Effeuille mes rêves

Ma vie à dos d'éléphant

J’hésitais à venir écrire ici sachant que je vais bafouer la règle numéro un sur JI*.

Ne pas attendre de retour/réponse à ce qui est publié.

Les lecteurs ne me doivent rien, et j’en ai conscience : c’est un journal intime avant tout. Mais ce dimanche de fin de vacances est terrible, je suis pétrifiée de peur. J’aimerais un signe de la vie (oui, encore ces conneries), un conseil d’ange, un truc inspirant pour arriver à relever la tête et à trouver l’énergie de venir à bout de ce planning de travail monstrueux que je me suis fait.

Pour tenter de réussir mes exams. Abominablement proches et denses. Et l’école qui me surcharge de travail… Ils nous suppriment même les pauses déjeuners certains jours. D’autres, ils rallongent les horaires de fin de cours. Comme ça, sur un coup de tête.

J’ai l’impression de passer ma vie à réviser, sérieusement. Alors que je ne travaille pas 24h/24 en fait, loin de là. Mais j’ai la tête toujours pleine de toutes mes lacunes - pro, scolaires, et perso.
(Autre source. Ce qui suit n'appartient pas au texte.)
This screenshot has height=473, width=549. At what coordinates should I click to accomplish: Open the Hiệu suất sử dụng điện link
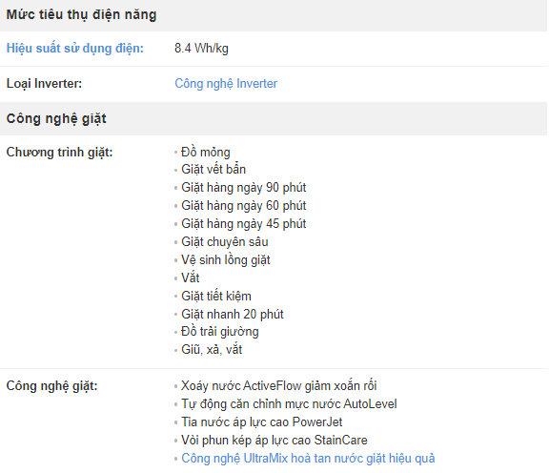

J’ai la sensation d’être un échec sur pattes. La vie me semble sans saveur. Et alors dans ces moments-là, je me rappelle que c’est la maladie qui parle. Mais elle parle depuis plus de dix ans… Alors n’est-elle pas la chose la plus réelle qui soit dans ma vie ?

J’essaie pourtant de ne pas me laisser ronger par elle. Parce que si je devais être à l’extérieur ce que je suis à l’intérieur… On me fuirait comme la peste. Je serais ennuyeuse et déprimante à mourir.
Et puis ça me plait la joie. Vraiment ! C’est autour d’elle que je veux me construire, pas autour de la tristesse ou de la dépression en général. J’essaie tous les matins de voir le bon côté des choses, d’affronter les problèmes mais de ne pas les laisser prendre toute la place…

Cependant, ça fait BEAUCOUP à encaisser depuis tout ce temps.

Et le dimanche, va savoir pourquoi, tout rejailli à la surface.

Ce n’est pas d’un conseil dont j’ai besoin, en réalité, je le sais, c’est un miracle que je veux. Mais il n’est pas venu à mon secours auparavant et il ne viendra pas maintenant non plus. Faut vivre, créer ses rêves, mais ne pas se perdre dans l’impossible. Et ça me saoule.

On va faire un jeu, Journal !

Je vais lancer une musique au hasard dans ma playlist, et la première qui sortira sera mon credo pour les jours à venir. Le conseil sur lequel m’appuyer pour rebondir.
Ce sera l’occasion de prouver que j’écoute des trucs bien chelous et/ou pourris.

Et le résultat eeeeeest…

Ouhhhhhh là ! Oh mon Dieu. Pourquoi.

J’ai creusé ma tombe toute seule là… Mais allez, j’ai dit alors je fais.

La chanson de l’horloge, d’Émilie Jolie.

Bon allez on s’y met. De quoi ça parle ? "Valsent les heures et les secondes". HUM. Bon. La suite ? "C’est pour vous en faire gagner plus que je vous ai pris quelques instants". Sérieux ? SÉRIEUX ? LE THÈME C’EST LE TEMPS ? !

Après tout ce que j’ai écrit sur le temps qui se fout de ma trougne…

Bon, c’est débile et je m’énerve pour rien en plus. C’est quoi la suivante ?

"Faites plaaaaaaaace au Prince Aliiiiiiii !".

C’est mieux ça déjà ! De la joie, y’en a plein dans cette chanson. J’adore le Génie en plus.

Ok, là je suis contente. Bon demain je vais en cours sur le dos d’un éléphant !! !

Parce que c’est bien ça hein la "leçon", le credo à retenir ?

J’me sens un peu mieux. Je la chanterai sous la douche demain (je vais me laisser un post-it dans la salle de bain). Là je vais aller prendre tous mes cachets pour dormir tôt parce que j’ai avancé l’alarme de mon réveil pour avoir le temps chaque matin de relire un bout de mes notes.

Ah et un dernier détail insignifiant : j’ai un truc bizarre sur la dent. Je me lave les dents entre trois et six fois par jour alors je prie pour que ça ne soit pas une carie !
C’est dans un coin vachement reculé de ma bouche en plus, c’est super traître comme endroit. Le genre inaccessible avec une brosse à dents sans s’arracher les gencives.

Bon allez, j’y vais parce que là ça devient n’importe quoi.

                          *Ne jamais parler de JI...* Ok ok c’était nul comme blague.